Is that a glimmer of hope and rational thought to be seen peeking over the horizon?
IMO if there ever was a chance of the Supreme Court making a logical decision on Natural Born Citizen that chance disappeared in 2009 when Chief Justice John Roberts sworn-in the ineligible, identity fraud con-artist Barack Hussein Obama. If NBC were to be addressed now the conclusion will be Obama is eligible……..That is reason number one why the Supreme Court is “avoiding” that issue………….
SCOTUS can’t hear an eligibility challenge if no one files one.
Are you up to the task?
From the author:
—————-
If Johnathan J has litigant standing (unknown) and believes that VP Kamala Harris is ineligible, he should indeed file a challenge.
One person who does possess litigant standing today is Speaker of the House Michael Johnson. But it is not known if he even understands the nbC issue beyond reading the misinforming gruel pumped out on the topic by the Congressional Research Service.
Many states have nominal standing requirements for eligibility challenges. Dozens of state-level eligibility challenges have filed over the years, especially in 2008, 2012, and 2016.
From the author:
——————
Apart from the flawed (and goofy) 2009 opinion of the Indiana Court of Appeals in the Ankeny case, virtually all of the cases coming before state courts, even with varying or different “standing” criteria, have been dismissed.
And if they escaped from a state court on a certiorari petition to the U.S. Supreme Court, the door got slammed on them there too, and for the same reason: lack of litigant standing.
In 2016, for example, the Pennsylvania state courts ruled on the merits that Cruz was a natural-born citizen. When SCOTUS denied certiorari in that case, it didn’t cite “litigant standing” as the basis for its denial.
Response from Joseph DeMaio:
—————————–
When the Supreme Court denies certiorari in any case, it is rare for the denial to state the basis for the order of denial unless a Justice decides to file a separate “opinion relating to orders.” Such an opinion would set forth that Justice’s view as to whether certiorari should have been granted or why, in particular, it was properly denied. In the Cruz case, neither happened.
Note that your servant’s prior response included the caveat that “virtually” all of the “eligibility” cases were dismissed in the lower courts for lack of standing. That is an accurate statement.

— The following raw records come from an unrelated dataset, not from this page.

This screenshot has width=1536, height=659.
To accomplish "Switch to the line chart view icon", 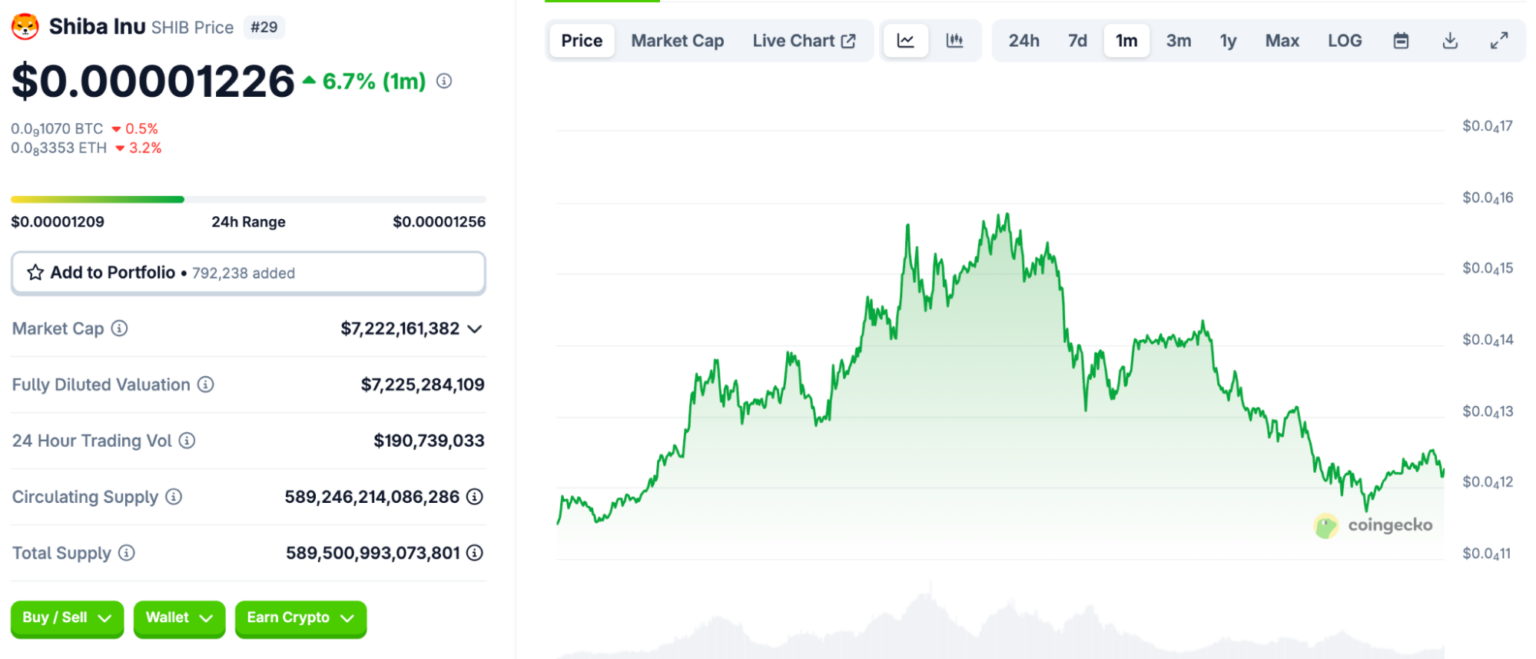I will [905, 41].
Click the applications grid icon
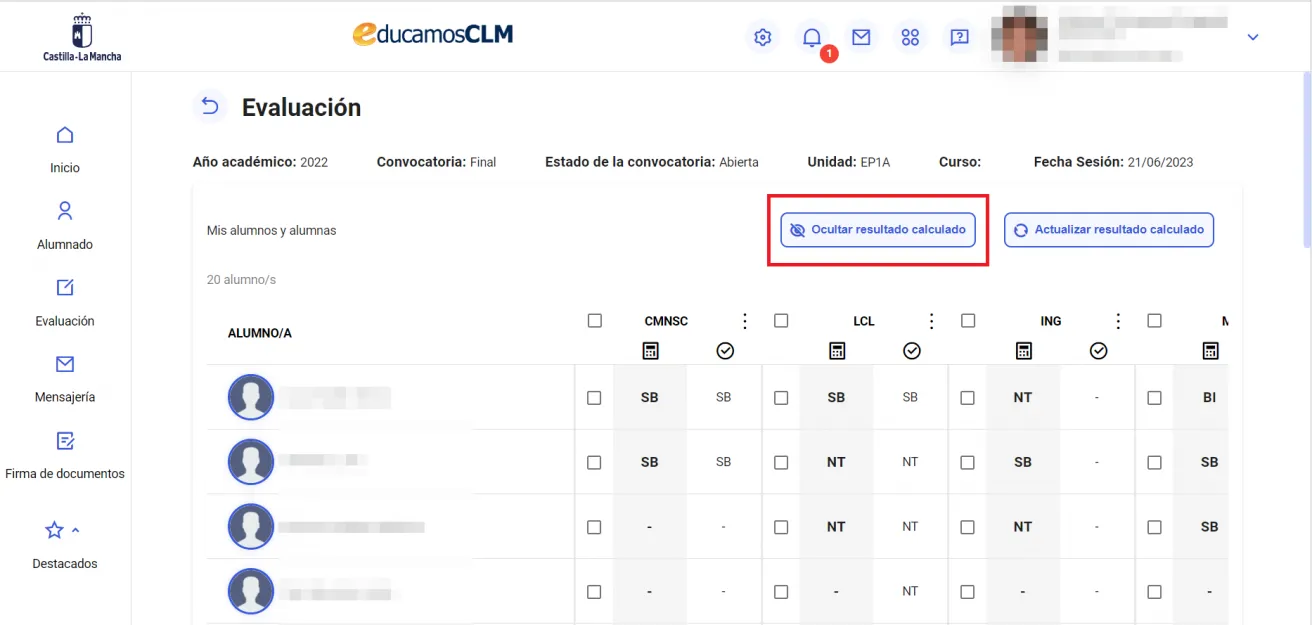Viewport: 1312px width, 625px height. [910, 37]
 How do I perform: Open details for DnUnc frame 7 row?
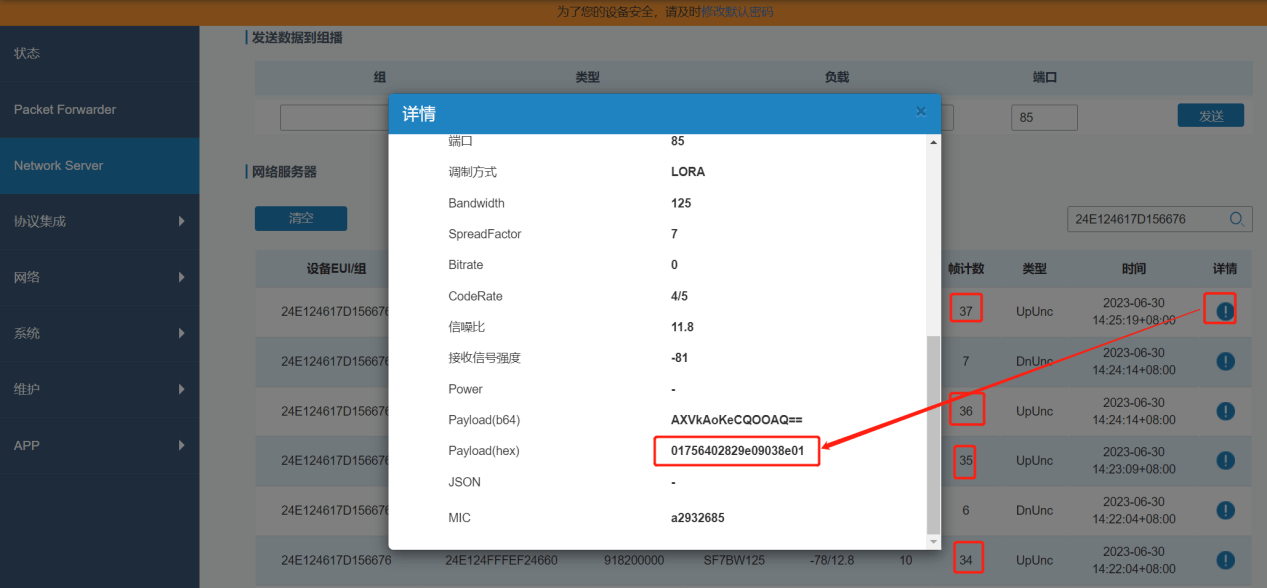[x=1225, y=361]
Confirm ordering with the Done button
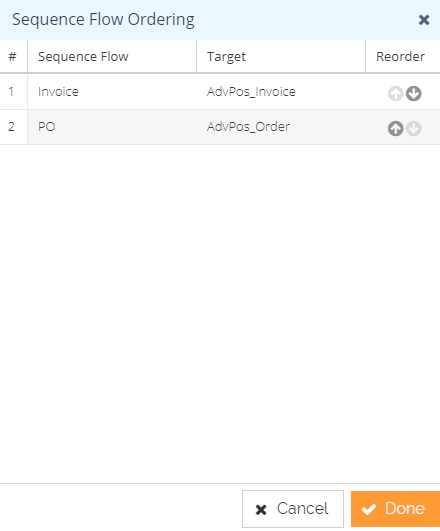This screenshot has height=531, width=440. pos(395,509)
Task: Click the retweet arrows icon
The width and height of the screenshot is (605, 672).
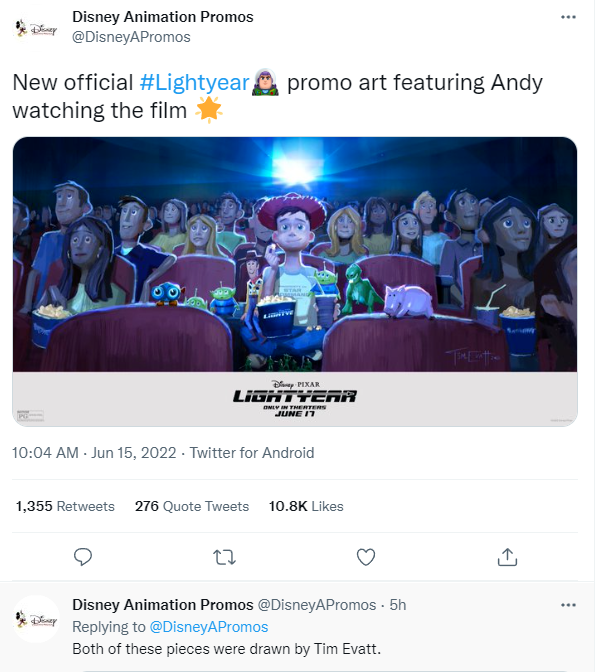Action: pos(224,557)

But even in Cruz, where the Pennsylvania Supreme Court merely “affirmed,” without an opinion, trial court Judge Pellegrini’s substantive decision that Senator Cruz was, purportedly, an nbC, the U.S. Supreme Court’s denial of certiorari – without comment or any “opinion relating to orders” — does not constitute a precedential ruling of the USSC on the nbC issue.

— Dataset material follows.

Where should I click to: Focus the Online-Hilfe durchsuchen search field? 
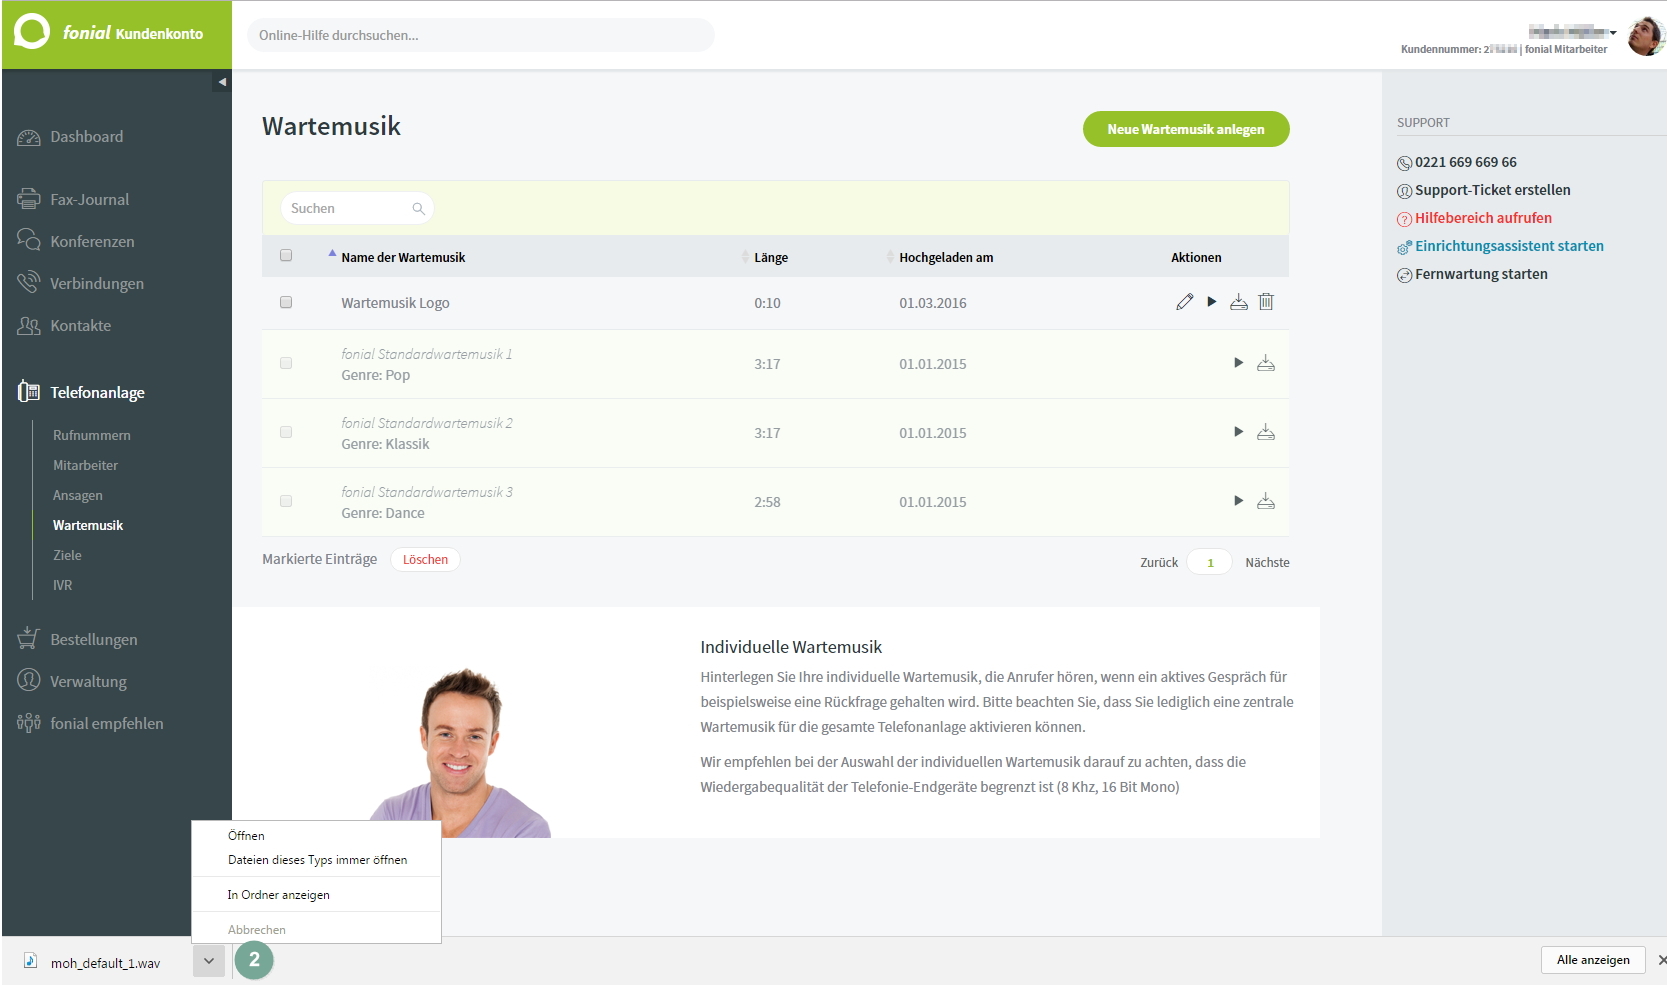click(x=481, y=35)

A denial of certiorari makes the Pellegrini decision final and binding in Pennsylvania alone, and nowhere else. It might be cited elsewhere as being purportedly persuasive, but it is not binding anywhere but in Pennsylvania unless it is adopted by the highest court of that “elsewhere” state. If such an adoption — not merely a reference or citation – has occurred elsewhere, your servant invites Johnathan J. to provide a citation to it.
The “standing” issue aside, unless and until the USSC renders a decision on the merits in a case directly involving the nbC issue, it will remain unresolved. If such a USSC decision were to hold that a “natural born Citizen,” as used by the Founders in the Constitution, means merely a “citizen at/by birth” no matter where born and regardless of the U.S. citizenship of both parents, then the debate may be at an end…, for the time being.

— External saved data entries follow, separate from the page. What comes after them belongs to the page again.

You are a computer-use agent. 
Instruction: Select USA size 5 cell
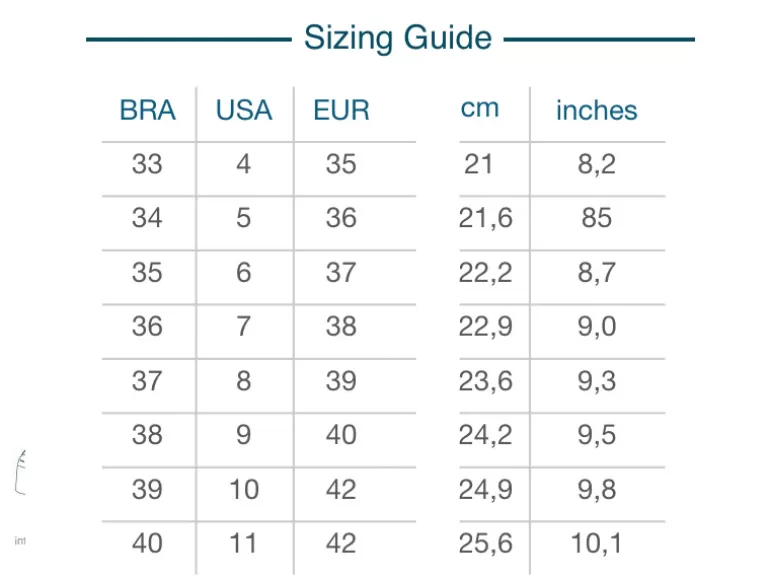tap(244, 218)
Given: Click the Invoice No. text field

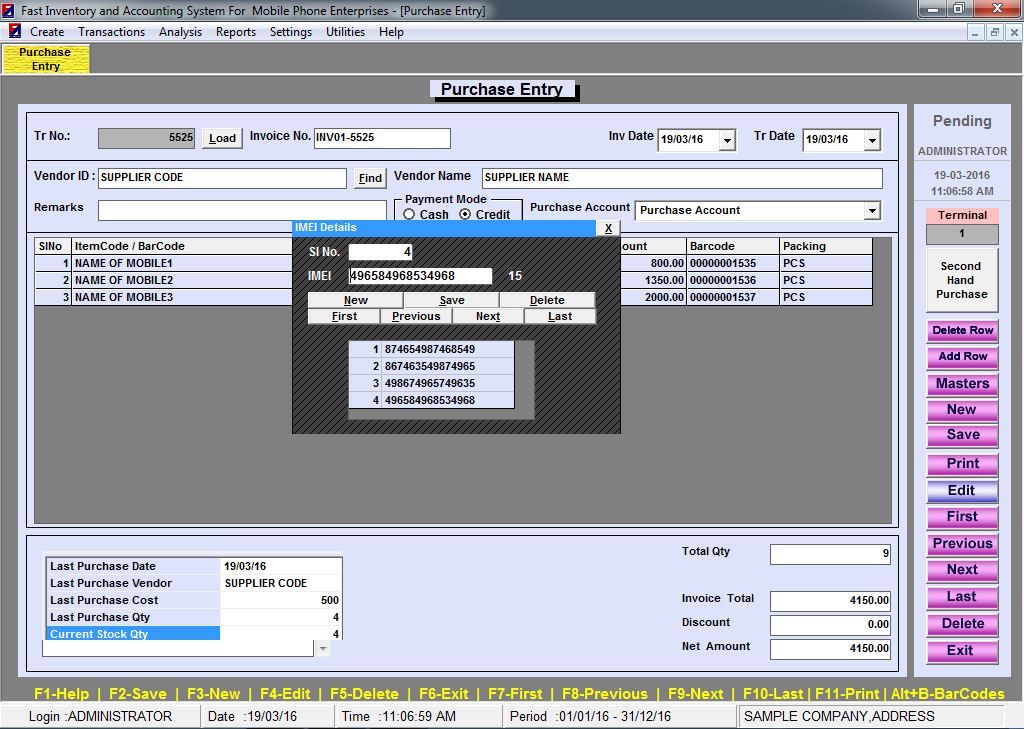Looking at the screenshot, I should [x=382, y=138].
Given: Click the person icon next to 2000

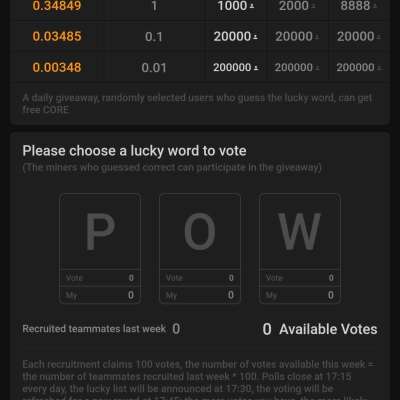Looking at the screenshot, I should point(313,6).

At the present time, that is not the case…, which is why these exchanges at The P&E continue. Hopefully, a fully-informed USSC would not reach that “citizen at/by birth” conclusion.
Standing isn’t a concern, as there have been many on-the-merits rulings in various states (Arizona being yet another example). SCOTUS had an opportunity to address the issue on the merits in the Pennsylvania, and there’s no indication it didn’t because it believed the Pennsylvania litigant somehow didn’t have standing. The real problem is no one filed eligibility challenges against Haley or Ramaswamy, to press the matter to SCOTUS.
From Joseph DeMaio:
——————–
There are many factors entering into a decision to grant (or deny) a certiorari petition. One reason, as summarized here, is that unless four of the nine Justices agree that a certiorari petition should be granted, it will be denied. Stated otherwise, even if three Justices agree that the petition should be granted, it will most likely be denied.
To quote from the summary source linked above: “A decision to deny certiorari does not necessarily imply that the higher court agrees with the lower court’s ruling; instead, it simply means that fewer than four justices determined that the circumstances of the decision of the lower court warrant a review by the Supreme Court.”
Translation: a denial of certiorari does not equate to binding USSC precedent. Full stop.
And SCOTUS can’t grant or deny certiorari until someone files an eligibility challenge and then pursues appellate review. “Litigant standing” isn’t the issue, lack of litigants is.
From the author:
——————–
A litigant with standing existed in former Speaker of the House Kevin McCarthy, discussed here: A Modest Proposal 4.0 – The Post & Email (thepostemail.com). Substitute the name of current Speaker Michael Johnson into the calculus, and the same conclusion emerges…, but the same result will likely follow: indifference and no action.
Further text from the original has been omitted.